Keywords: ATIS; DAVIS; DVS; audio; benchmarks; event-based systems; neuromorphic engineering; olfaction.

Figure 1

Different modes of sensing. Sensing and consequently processing of sensory information can be divided into passive (top, A and B) vs. active (bottom, C and D), as well as open- (left, A and C) vs. closed-loop (right, B and D) sensing. Open-loop passive sensing (A) is the most prevalent form of acquiring information about the environment and subsequently using this information, e.g., to classify objects. Advantages of this approach include the one-to-one mapping of inputs and outputs and the readily available optimisation schemes that obtain such a mapping. Examples for open-loop passive sensing include surveillance applications, face recognition, object localisation, and most conventional computer vision applications. While the environment and/or the sensor could move, the trajectory itself is independent of the acquired information. Open-loop active sensing (C) is characterised by injecting energy into the environment. The acquired data is a combination of information emitted by the environment itself (black arrow) and the resulting interaction of the signal emitted by the sensor with the environment (red arrow). Prime examples of this sensing approach are LiDAR (LiDAR), RADAR, or SONAR. In the open-loop setting, the acquired information is not used to change parameters of the sensor itself. The closed-loop passive sensing strategy (B) is most commonly found in animals, including humans. While energy is solely emitted by the environment, the acquired information is used to actively change the relative position of the sensor (e.g., saccadic eye movements) or alter the sensory parameters (e.g., focus). This closed-loop approach utilises past information to make informed decisions in the future. The last sensing category is active closed-loop sensing (D) where the acquired information is used to alter the positioning and configuration of the sensor.
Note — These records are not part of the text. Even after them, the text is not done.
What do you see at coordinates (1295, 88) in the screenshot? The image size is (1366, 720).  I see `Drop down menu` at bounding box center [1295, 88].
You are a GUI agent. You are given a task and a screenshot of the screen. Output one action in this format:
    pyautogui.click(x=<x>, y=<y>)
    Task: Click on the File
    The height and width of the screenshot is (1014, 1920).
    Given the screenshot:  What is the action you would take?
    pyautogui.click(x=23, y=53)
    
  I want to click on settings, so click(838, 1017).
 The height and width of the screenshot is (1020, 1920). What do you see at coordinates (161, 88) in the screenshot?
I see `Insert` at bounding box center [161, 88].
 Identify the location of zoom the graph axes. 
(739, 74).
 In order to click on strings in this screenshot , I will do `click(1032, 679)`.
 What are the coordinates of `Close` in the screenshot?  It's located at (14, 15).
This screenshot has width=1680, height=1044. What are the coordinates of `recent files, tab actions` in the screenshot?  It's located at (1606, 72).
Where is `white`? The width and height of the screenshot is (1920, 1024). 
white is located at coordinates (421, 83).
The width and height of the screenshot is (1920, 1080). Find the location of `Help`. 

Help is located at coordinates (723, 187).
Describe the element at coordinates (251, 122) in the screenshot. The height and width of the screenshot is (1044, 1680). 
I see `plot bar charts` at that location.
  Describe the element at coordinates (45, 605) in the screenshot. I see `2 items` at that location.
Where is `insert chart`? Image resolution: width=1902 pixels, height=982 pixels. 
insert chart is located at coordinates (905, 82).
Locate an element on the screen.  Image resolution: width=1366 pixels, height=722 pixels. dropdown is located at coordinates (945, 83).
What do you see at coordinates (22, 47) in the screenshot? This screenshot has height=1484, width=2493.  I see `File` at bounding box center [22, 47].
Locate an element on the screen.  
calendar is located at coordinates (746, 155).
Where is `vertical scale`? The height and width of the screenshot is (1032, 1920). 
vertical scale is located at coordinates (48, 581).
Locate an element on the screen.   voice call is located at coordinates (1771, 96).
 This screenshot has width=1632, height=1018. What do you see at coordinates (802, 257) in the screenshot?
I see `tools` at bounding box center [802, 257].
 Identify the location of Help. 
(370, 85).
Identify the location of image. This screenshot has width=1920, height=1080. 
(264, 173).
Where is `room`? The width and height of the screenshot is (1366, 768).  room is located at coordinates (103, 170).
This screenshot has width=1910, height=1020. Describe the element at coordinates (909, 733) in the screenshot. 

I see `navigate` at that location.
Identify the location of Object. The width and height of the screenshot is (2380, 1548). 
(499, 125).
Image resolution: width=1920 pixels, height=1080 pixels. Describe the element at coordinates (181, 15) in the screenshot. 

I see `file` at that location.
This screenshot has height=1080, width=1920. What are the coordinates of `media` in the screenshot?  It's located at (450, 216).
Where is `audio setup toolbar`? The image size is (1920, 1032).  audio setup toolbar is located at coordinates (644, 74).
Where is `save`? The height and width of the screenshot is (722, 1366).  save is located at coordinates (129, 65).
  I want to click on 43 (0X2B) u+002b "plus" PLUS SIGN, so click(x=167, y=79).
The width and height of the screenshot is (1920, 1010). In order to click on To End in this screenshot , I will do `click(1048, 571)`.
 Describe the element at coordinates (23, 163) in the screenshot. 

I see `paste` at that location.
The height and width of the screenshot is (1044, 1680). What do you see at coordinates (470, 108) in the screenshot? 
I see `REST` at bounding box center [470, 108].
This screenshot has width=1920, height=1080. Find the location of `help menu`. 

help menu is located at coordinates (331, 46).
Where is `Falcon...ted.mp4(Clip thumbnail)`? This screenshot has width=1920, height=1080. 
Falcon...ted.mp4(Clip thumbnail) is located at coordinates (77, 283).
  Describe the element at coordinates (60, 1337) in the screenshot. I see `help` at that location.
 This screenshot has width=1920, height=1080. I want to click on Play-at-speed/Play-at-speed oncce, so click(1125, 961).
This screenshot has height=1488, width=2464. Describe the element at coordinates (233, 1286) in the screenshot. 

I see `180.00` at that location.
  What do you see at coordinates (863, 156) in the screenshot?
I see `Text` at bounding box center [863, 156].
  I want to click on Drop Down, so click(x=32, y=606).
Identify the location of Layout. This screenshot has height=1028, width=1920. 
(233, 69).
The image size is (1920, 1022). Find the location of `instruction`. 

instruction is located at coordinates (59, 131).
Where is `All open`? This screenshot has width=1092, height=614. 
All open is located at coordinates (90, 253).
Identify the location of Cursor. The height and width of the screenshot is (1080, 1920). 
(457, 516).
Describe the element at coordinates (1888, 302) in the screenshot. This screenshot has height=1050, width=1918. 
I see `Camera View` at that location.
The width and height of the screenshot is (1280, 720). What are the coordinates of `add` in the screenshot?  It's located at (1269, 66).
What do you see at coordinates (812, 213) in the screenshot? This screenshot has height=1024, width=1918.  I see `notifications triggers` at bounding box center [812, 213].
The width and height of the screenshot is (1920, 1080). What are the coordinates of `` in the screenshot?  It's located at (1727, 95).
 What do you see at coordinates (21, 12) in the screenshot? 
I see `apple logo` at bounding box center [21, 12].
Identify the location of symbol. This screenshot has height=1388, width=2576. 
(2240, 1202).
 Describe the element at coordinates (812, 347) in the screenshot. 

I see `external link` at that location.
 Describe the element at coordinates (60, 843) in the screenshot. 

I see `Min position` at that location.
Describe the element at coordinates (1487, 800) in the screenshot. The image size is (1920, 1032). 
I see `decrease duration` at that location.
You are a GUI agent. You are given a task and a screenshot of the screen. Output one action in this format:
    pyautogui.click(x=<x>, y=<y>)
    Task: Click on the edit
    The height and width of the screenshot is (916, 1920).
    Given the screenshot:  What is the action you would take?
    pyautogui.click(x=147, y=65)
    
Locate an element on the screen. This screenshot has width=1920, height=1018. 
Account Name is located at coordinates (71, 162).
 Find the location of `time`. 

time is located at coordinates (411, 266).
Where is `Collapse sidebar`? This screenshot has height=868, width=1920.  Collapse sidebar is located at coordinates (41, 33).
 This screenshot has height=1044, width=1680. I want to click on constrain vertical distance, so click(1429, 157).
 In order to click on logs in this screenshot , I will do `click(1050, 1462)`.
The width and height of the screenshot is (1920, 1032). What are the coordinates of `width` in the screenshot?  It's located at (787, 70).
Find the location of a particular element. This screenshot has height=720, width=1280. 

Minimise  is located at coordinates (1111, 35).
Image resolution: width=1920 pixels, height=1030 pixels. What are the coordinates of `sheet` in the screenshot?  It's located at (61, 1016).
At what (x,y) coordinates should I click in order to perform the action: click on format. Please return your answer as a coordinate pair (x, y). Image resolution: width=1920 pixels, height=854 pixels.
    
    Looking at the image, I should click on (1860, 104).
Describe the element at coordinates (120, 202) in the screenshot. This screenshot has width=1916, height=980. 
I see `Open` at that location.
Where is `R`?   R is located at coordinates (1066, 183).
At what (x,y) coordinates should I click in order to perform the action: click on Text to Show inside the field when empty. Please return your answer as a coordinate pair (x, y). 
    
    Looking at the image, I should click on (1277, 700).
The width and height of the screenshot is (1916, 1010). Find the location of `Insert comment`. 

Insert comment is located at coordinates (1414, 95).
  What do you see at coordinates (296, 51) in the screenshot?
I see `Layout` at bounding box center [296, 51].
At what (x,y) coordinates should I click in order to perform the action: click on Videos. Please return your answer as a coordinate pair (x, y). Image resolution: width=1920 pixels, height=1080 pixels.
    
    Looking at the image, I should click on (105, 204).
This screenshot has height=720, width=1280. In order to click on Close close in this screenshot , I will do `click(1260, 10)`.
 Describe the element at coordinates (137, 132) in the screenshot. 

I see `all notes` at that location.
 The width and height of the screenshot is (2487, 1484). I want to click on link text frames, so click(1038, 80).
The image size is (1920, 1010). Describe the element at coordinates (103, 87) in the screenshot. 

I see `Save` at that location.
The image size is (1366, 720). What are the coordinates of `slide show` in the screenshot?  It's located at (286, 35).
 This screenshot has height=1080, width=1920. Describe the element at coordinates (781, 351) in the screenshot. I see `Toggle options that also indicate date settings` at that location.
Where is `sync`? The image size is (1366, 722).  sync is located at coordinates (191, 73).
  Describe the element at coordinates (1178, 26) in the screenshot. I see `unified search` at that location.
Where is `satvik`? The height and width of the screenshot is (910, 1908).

Bats (Griffin, ; Fenton, 1984) and weakly electric fish (Flock and Wersäll, ; Hofmann et al., 2013) are prime examples from the animal kingdom that exploit this sensing style, but also artificial systems, such as adaptive LiDAR, use acquired information about the environment to perform more focused and dense information collection from subsequent measurements.

Figure 2

Existing datasets and benchmarks fall into two categories: open-loop benchmarks, or datasets, and closed-loop benchmarks. Supervised machine learning relies mostly on the first category, whereas reinforcement learning requires the second. Most existing neuromorphic engineering benchmarks fall in the first category. This article pleads in favour of closed-loop neuromorphic benchmarks.

Figure 3

Overview of existing open- and closed-loop datasets and benchmarks for conventional time-varying and neuromorphic time-continuous approaches to machine intelligence. Distribution of high-end challenges according to the research field (neuromorphic/conventional), their interactions with the environment (open- and closed-loop), and the sensing modality. Downward triangle: conventional frame-based cameras; Diamond: neuromorphic event-based cameras; Star: Combination of conventional frame-and neuromorphic event-based cameras; Pentagon: auditory sensors; Square: olfactory sensors; Triangle: LiDAR sensors; Circles: abstract games operating directly on machine code. Further details are provided in Tables 1, 2. While not being completely exhaustive, this figure underlines the gravitation of both machine and neuromorphic intelligence community towards open-loop datasets. In order to showcase and truly contribute to the advancement of machine intelligence, the neuromorphic community needs to focus their efforts on creating closed-loop neuromorphic benchmarks that are physically embedded in their environment and thus dictate a hard power and execution time constraint. While the physical set-ups in Moeys et al. (2016) and Conradt et al. (2009) could have formed the basis of closed-loop benchmarks, they were not developed as such. In Moeys et al. (2016), the set-up was used to generate an open loop static dataset and in Conradt et al. (2009), no dataset was generated. In contrast, the benchmarks advocated here would be available as physical experimental set-ups that can be accessed by the community for algorithm testing.

Figure 4

Schematic of the closed-loop robotic foosball setup.